Warwick Market Traders’ Association chairman Harry Ramlall, a third-generation trader in the listed 99-year-old Early Morning Market building, said traders had reported the matter to Amafa and were seeking legal advice regarding their proposed move to a building in nearby Alice street.

“We have been here for 99 years. Some of us are fourth-generation traders. They want to relocate us to the materials management building but my concern is we don’t even know if it is a viable proposition.

“We need to go to a place where we can do business. The building has been lying vacant for a number of years and there are no people moving through there. If something goes wrong someone has to be held accountable,” Ramlall said.

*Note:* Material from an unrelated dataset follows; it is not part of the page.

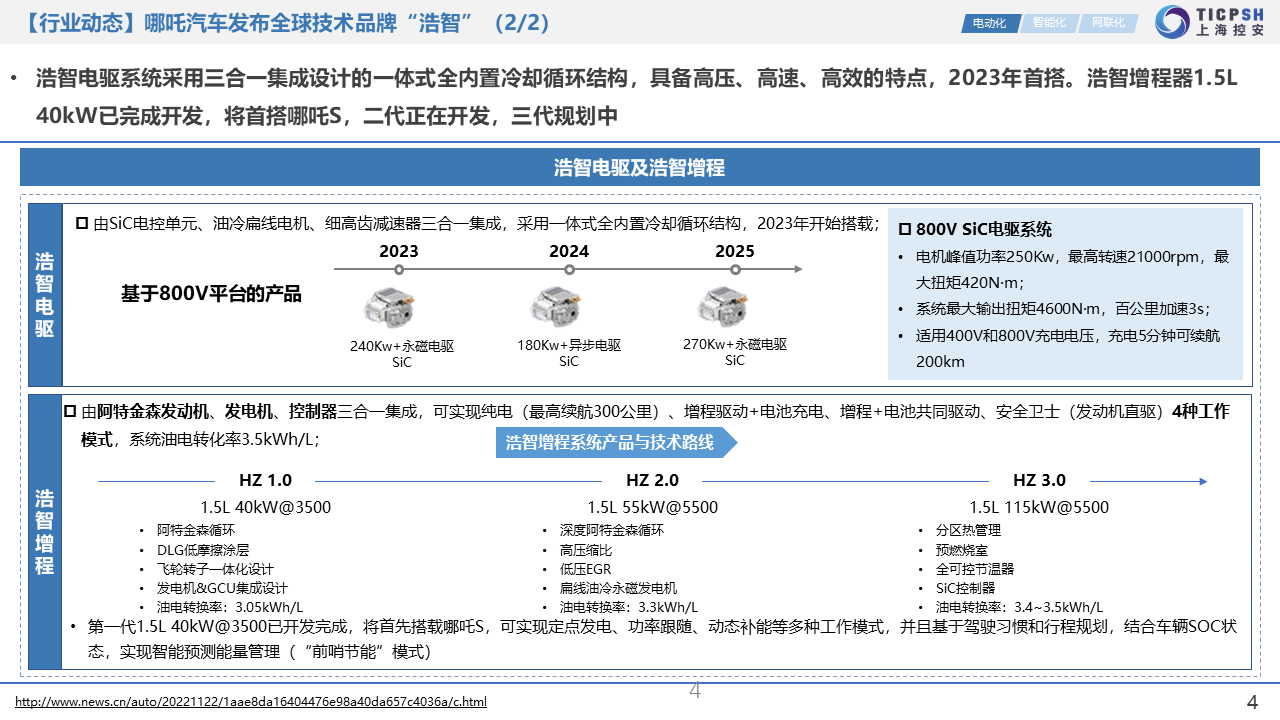Image resolution: width=1280 pixels, height=720 pixels.
Task: Click the 浩智电驱 vertical side label
Action: click(x=45, y=295)
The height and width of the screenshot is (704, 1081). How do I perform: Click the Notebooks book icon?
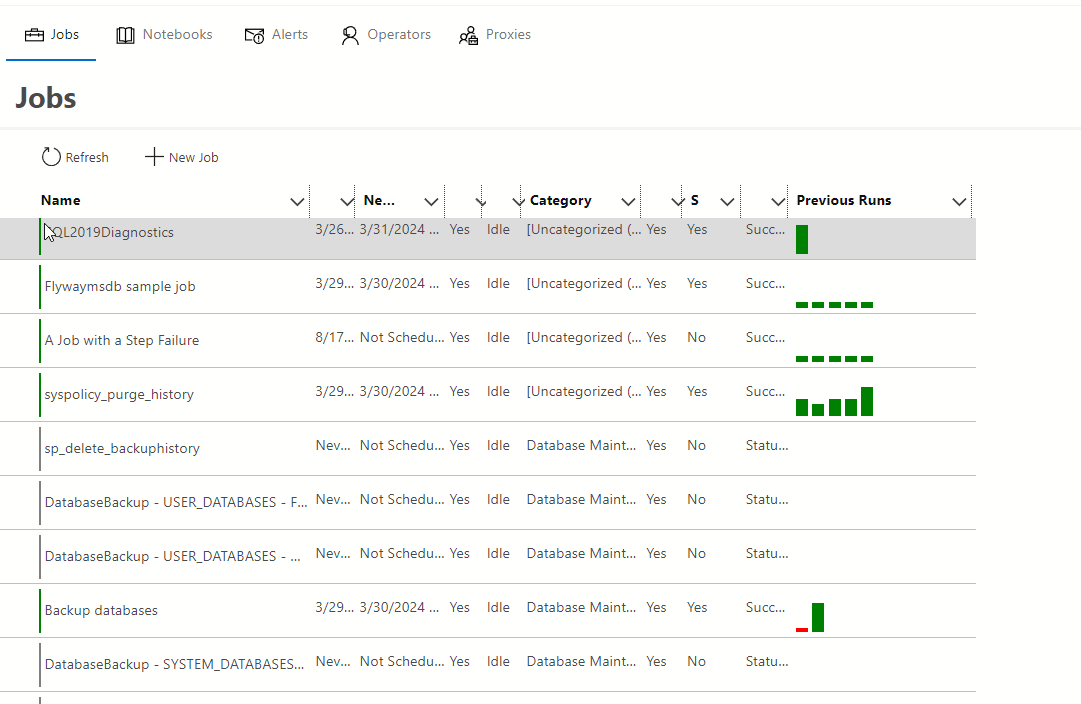point(125,35)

Apart from loss of trade, Ramlall said he feared not all traders, who directly and indirectly employed about 3 000 people and 500 barrow pushers who take produce to street traders, would be accommodated at the new site.

However, Correia said he believed the traders had been consulted. “We are surprised to hear these kinds of comments. They (traders) seemed to take a strong view to keep the market, but the city had strong views that the market has been problematic for many years with rental issues and with conditions people are trading in,” Correira said.

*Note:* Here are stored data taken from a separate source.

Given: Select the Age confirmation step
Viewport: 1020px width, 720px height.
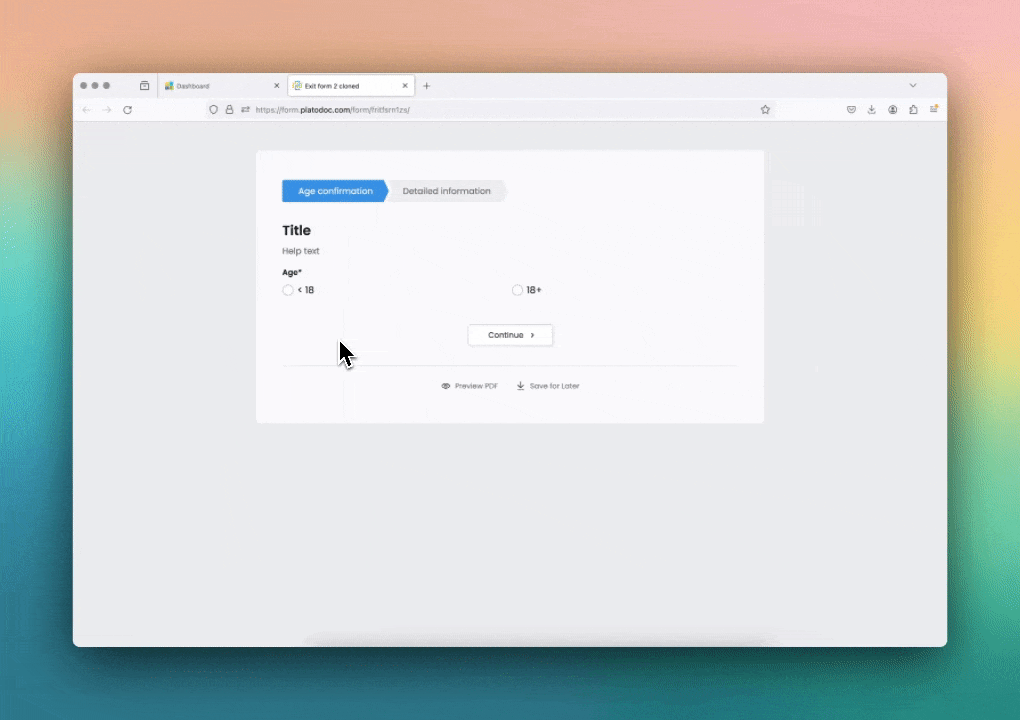Looking at the screenshot, I should [x=335, y=191].
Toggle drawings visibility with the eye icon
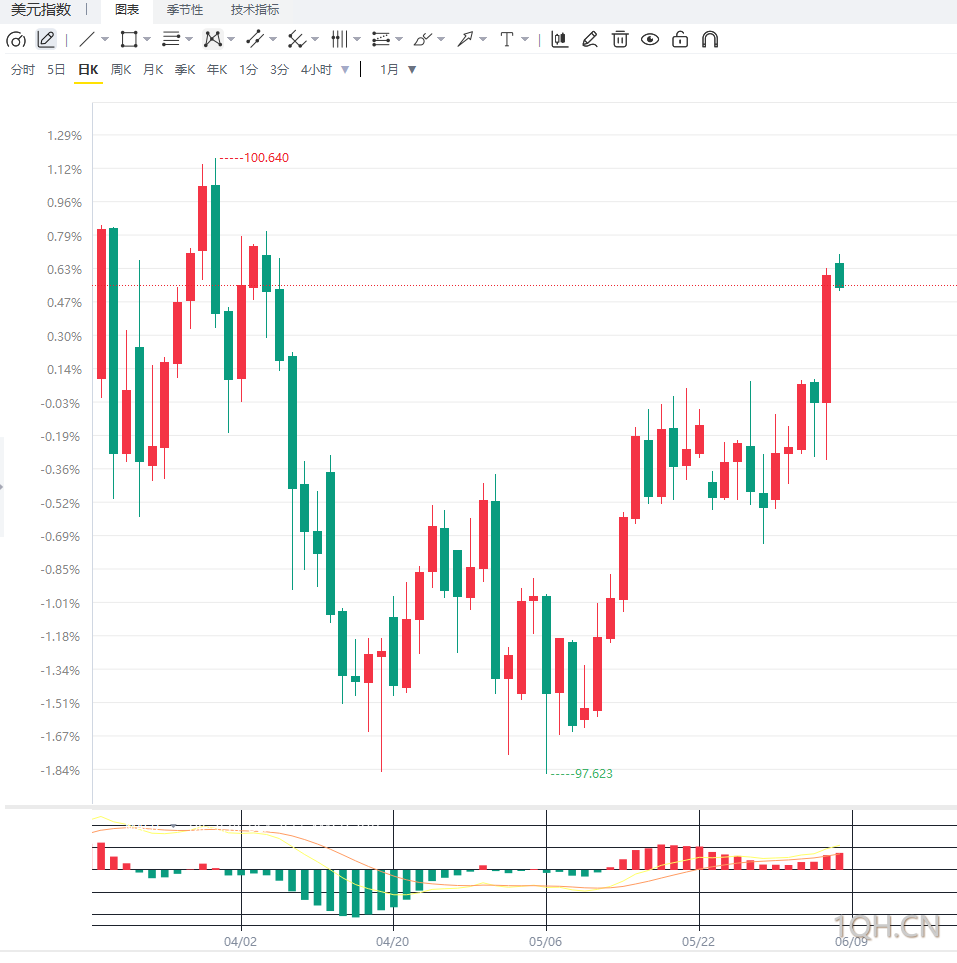 click(650, 39)
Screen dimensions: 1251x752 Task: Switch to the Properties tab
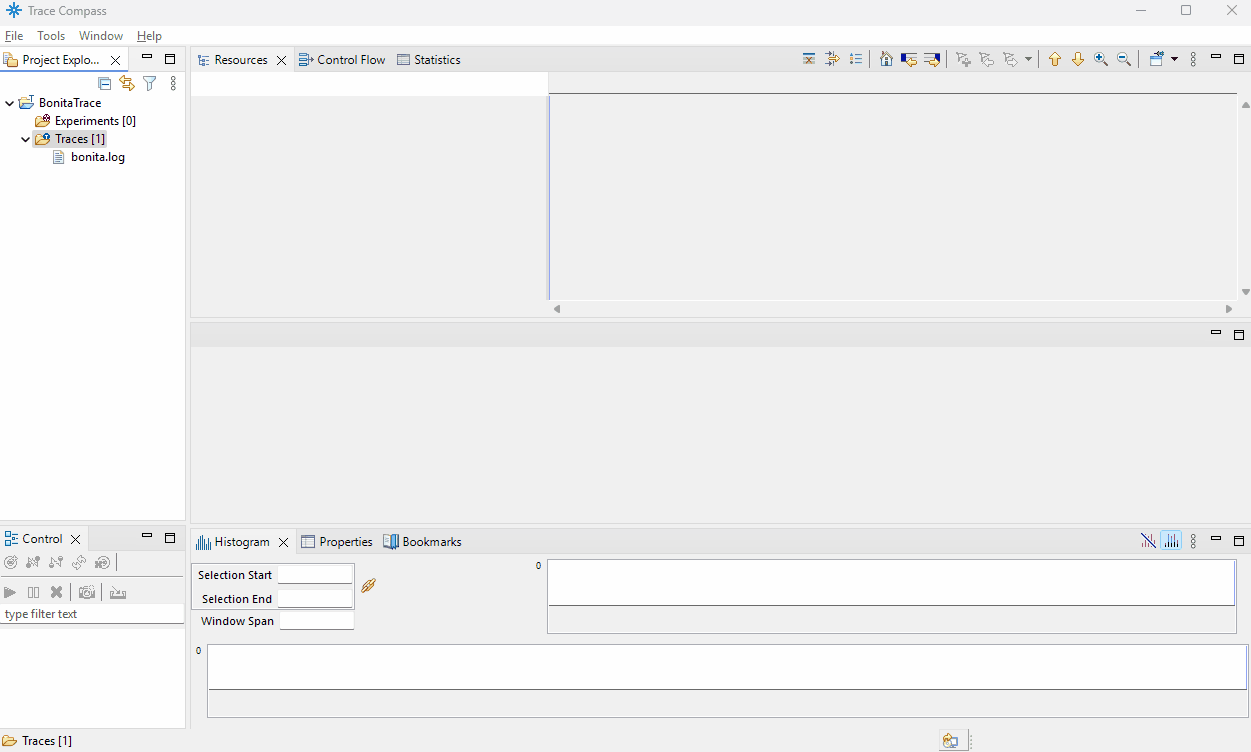[x=345, y=541]
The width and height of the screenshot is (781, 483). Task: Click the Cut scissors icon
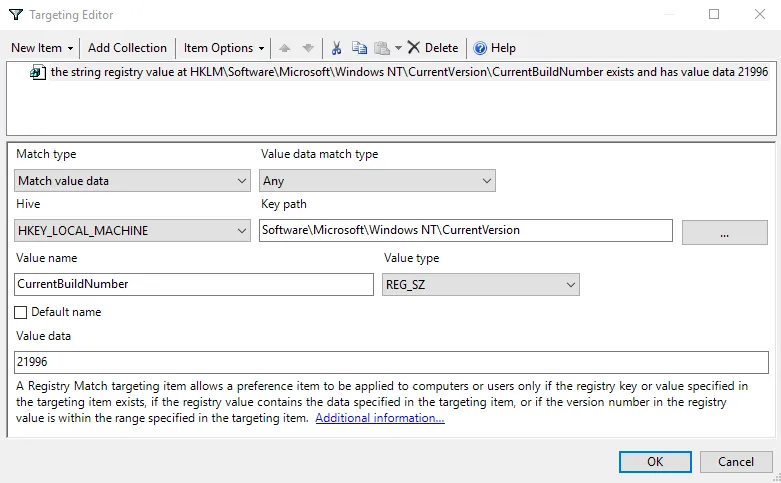336,48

Jabulani Ntsele chairman of the Eye Traders’ Association, Sisonke Alliance, said traders were concerned that traders consulting with the city had been coerced by promises of small tenders to accept the development and were not representing the community’s interests. He said traders had asked Cosatu and the South African Communist Party to assist and were planning a protest march.

“There is a big clash and the traders are going to start rising up because they are scared they are going to lose their jobs. They are destroying the livelihood of the people.

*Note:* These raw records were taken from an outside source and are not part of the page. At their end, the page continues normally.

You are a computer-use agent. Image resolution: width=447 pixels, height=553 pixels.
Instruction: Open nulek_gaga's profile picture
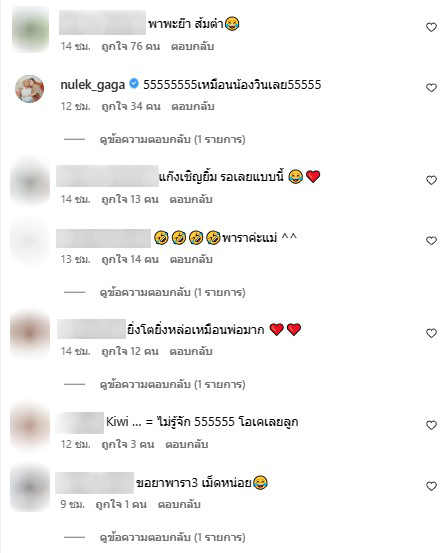click(x=30, y=89)
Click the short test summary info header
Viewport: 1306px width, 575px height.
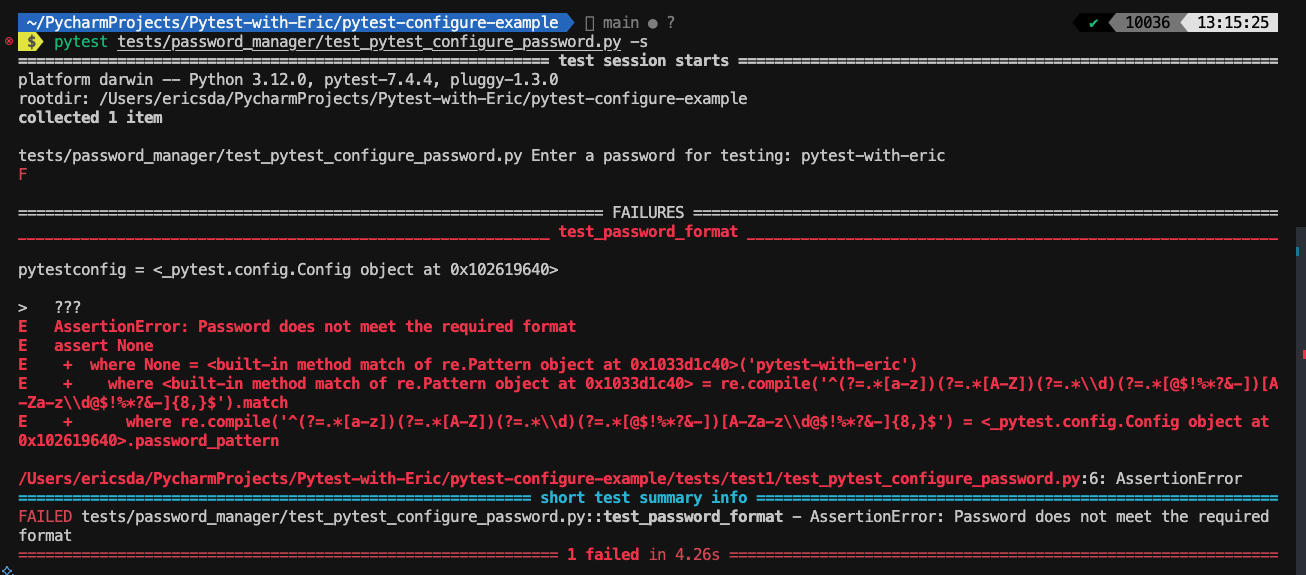pos(648,497)
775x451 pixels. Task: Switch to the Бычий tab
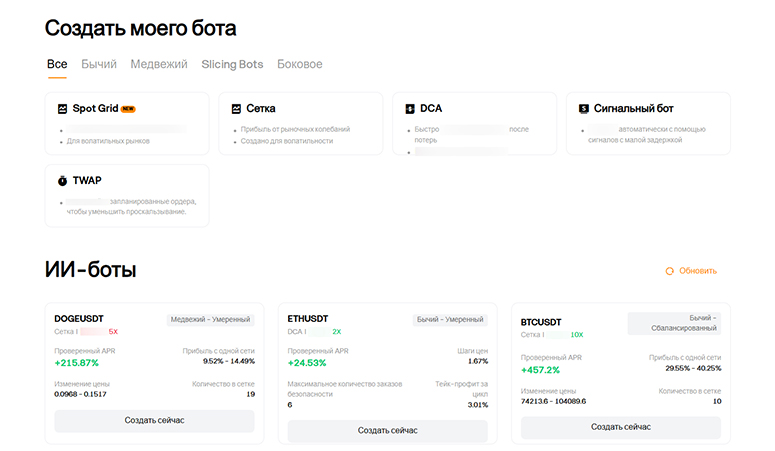99,64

“Even to say people will get places to trade inside… we have never seen any mall where street traders are allowed to trade inside or outside, and we don’t have any agreement on paper to say that we can trade in the mall,” Ntsele said.

Correia said in terms of the council’s decision the developer had to accommodate 150 street traders in a new public square at its own cost and another 130 traders with permits would be moved at the city’s expense. He said various consultations had taken place. “We met every condition of the city. We have to provide lock-up areas and lighting for them. Regarding the bovine cookers my understanding is there is a big health issue with where they are now,” Correia said.

Ngoneni Khawula, 62, who represents vegetable sellers and food cookers like Gagayi, said the wrangle was heartbreaking.

“It’s our only source of income and the majority of traders are elderly women and widows. It’s like we are being thrown into the middle of a thick bush where there is no passing trade,” Khawula said.

UKZN School of Development Studies researcher Caroline Skinner called the wrangle between informal traders, the city and its developers as a battle for business between the formal economy, which would take profits out of the local economy, and the informal economy, which provides an income for KwaZulu-Natal’s poorest people.

Meanwhile, the Democracy Development Programme will be hosting a public discussion to debate the development and provide a platform for traders and the public to air their views. The meeting is taking place at the Durban University of Technology’s city campus at noon today.